TRY IT >> The answer should be an exact repeat of the stretch of material below from the line containing "Given: Open 再下 status dots for 調整会議工業株式会社" through the line containing "Screen dimensions: 1568x756".

(Beginning of EXERCISE MATERIAL)

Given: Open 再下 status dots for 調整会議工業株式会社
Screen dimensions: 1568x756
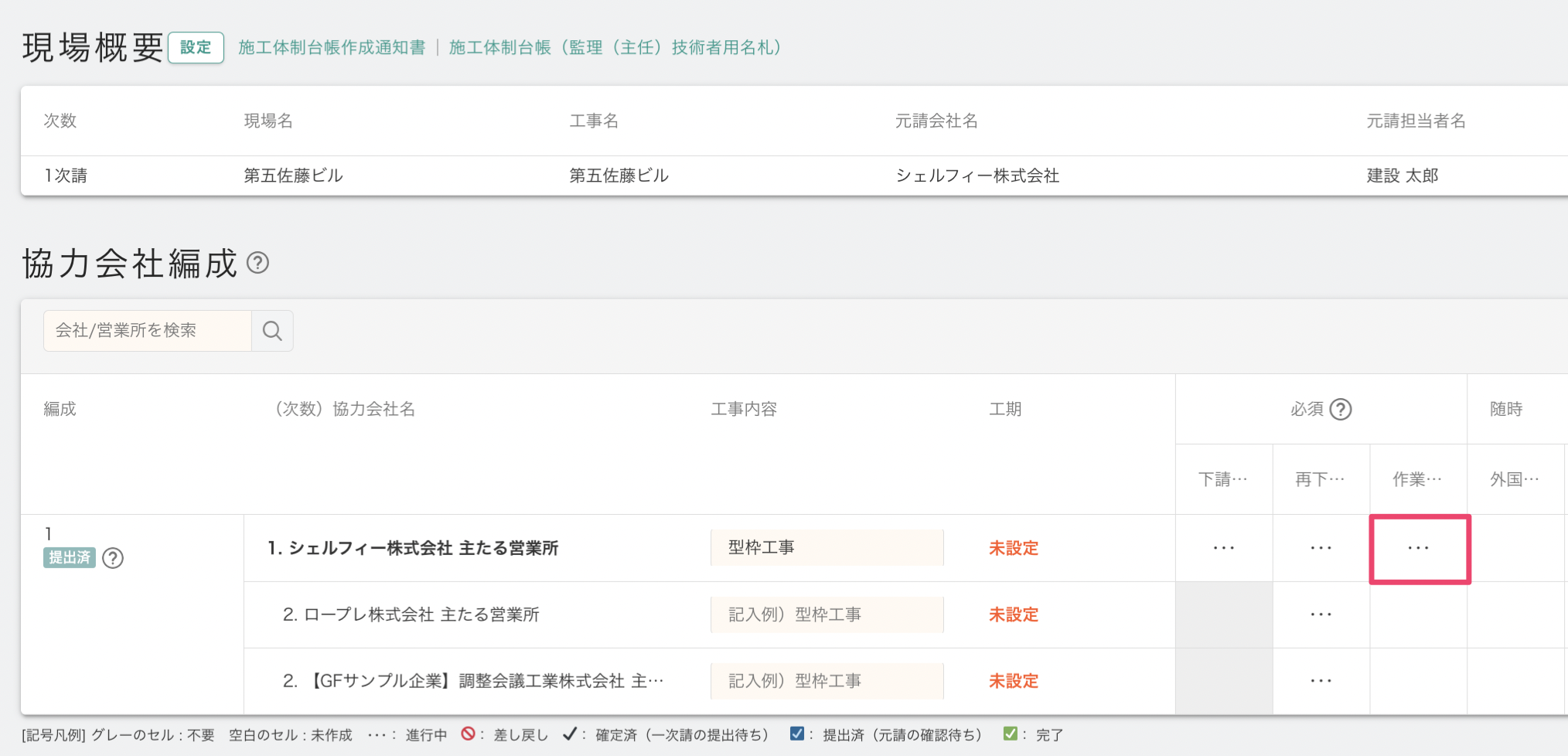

(End of EXERCISE MATERIAL)
(Beginning of EXERCISE MATERIAL)

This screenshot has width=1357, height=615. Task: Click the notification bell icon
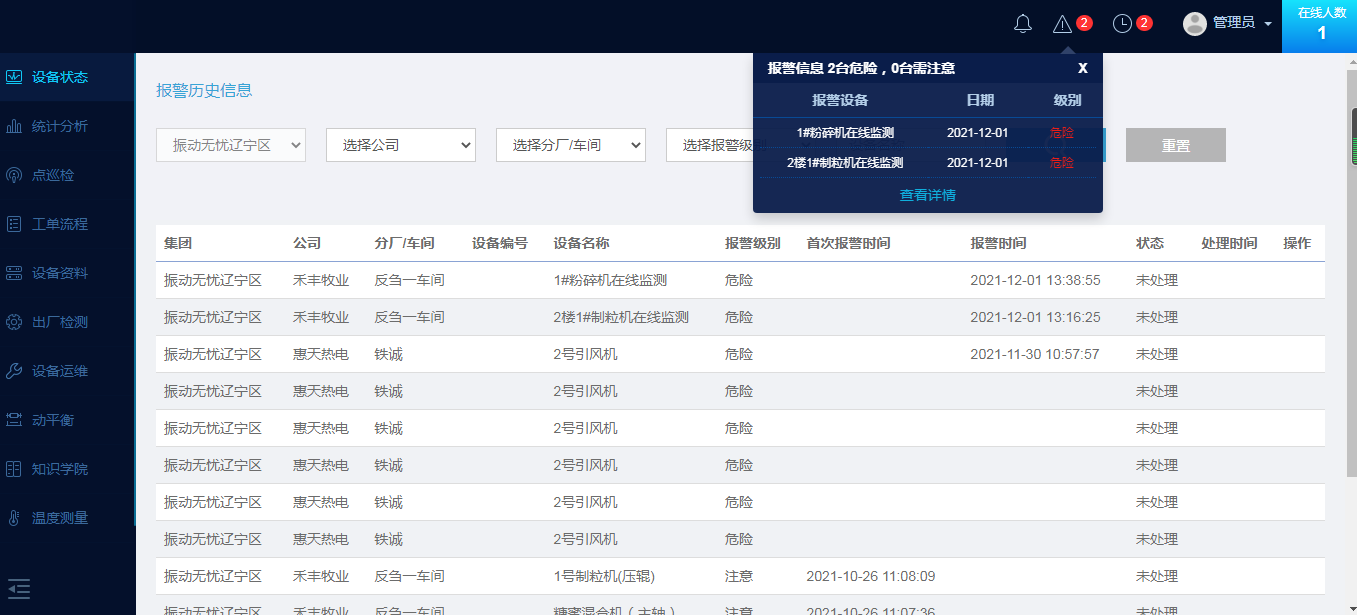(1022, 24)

(End of EXERCISE MATERIAL)
(Beginning of EXERCISE MATERIAL)

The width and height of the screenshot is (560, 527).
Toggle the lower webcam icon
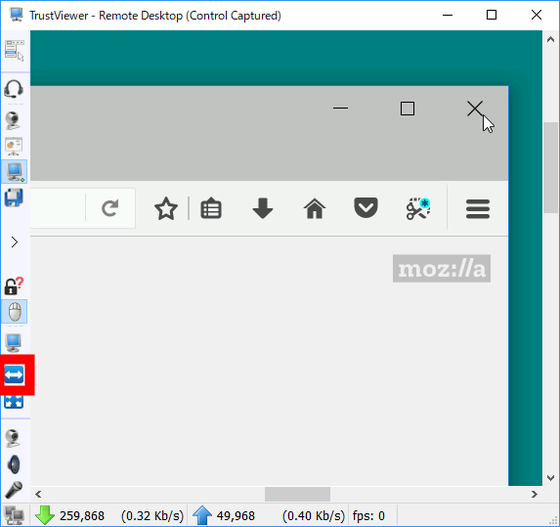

(End of EXERCISE MATERIAL)

OUTPUT >>
Given: Open 再下 status dots for 調整会議工業株式会社
Screen dimensions: 1568x756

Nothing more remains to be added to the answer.